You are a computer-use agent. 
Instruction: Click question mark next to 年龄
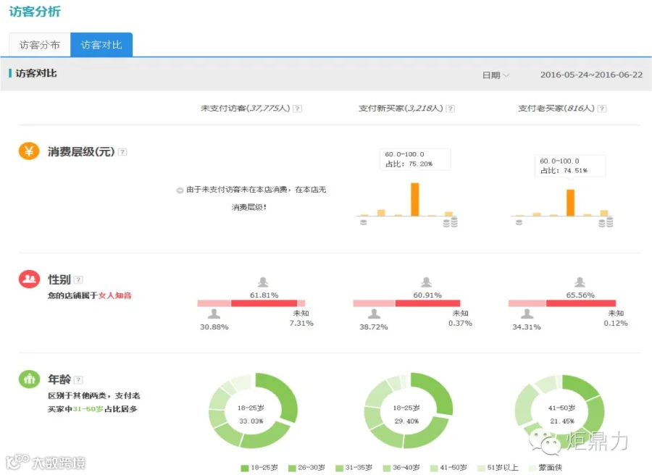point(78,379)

......

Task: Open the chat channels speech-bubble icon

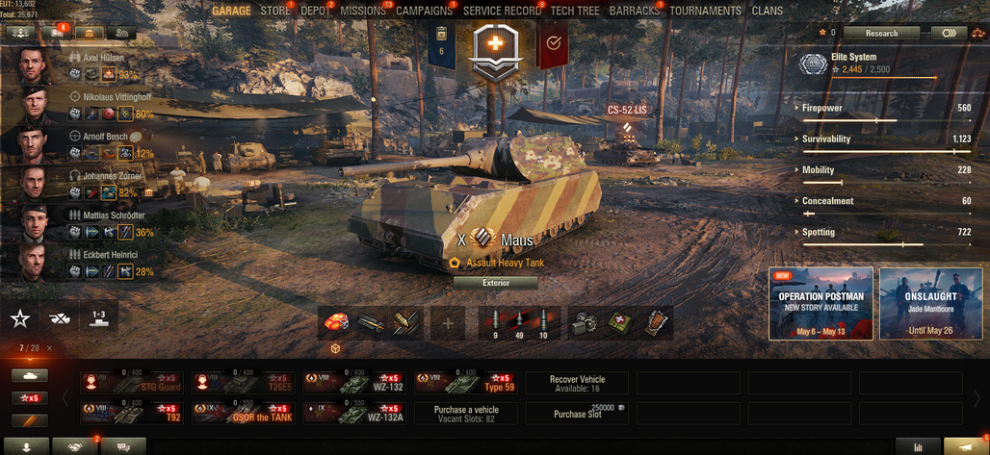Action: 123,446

......

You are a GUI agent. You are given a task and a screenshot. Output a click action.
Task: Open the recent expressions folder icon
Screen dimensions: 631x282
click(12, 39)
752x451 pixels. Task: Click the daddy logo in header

......

What needs to be done: Retype exactly the lines above, from the one with "Task: Open the recent expressions folder icon" through the one with "752x451 pixels. Task: Click", inclusive.

Answer to this task:
Task: Open the recent expressions folder icon
Screen dimensions: 631x282
click(12, 39)
752x451 pixels. Task: Click the daddy logo in header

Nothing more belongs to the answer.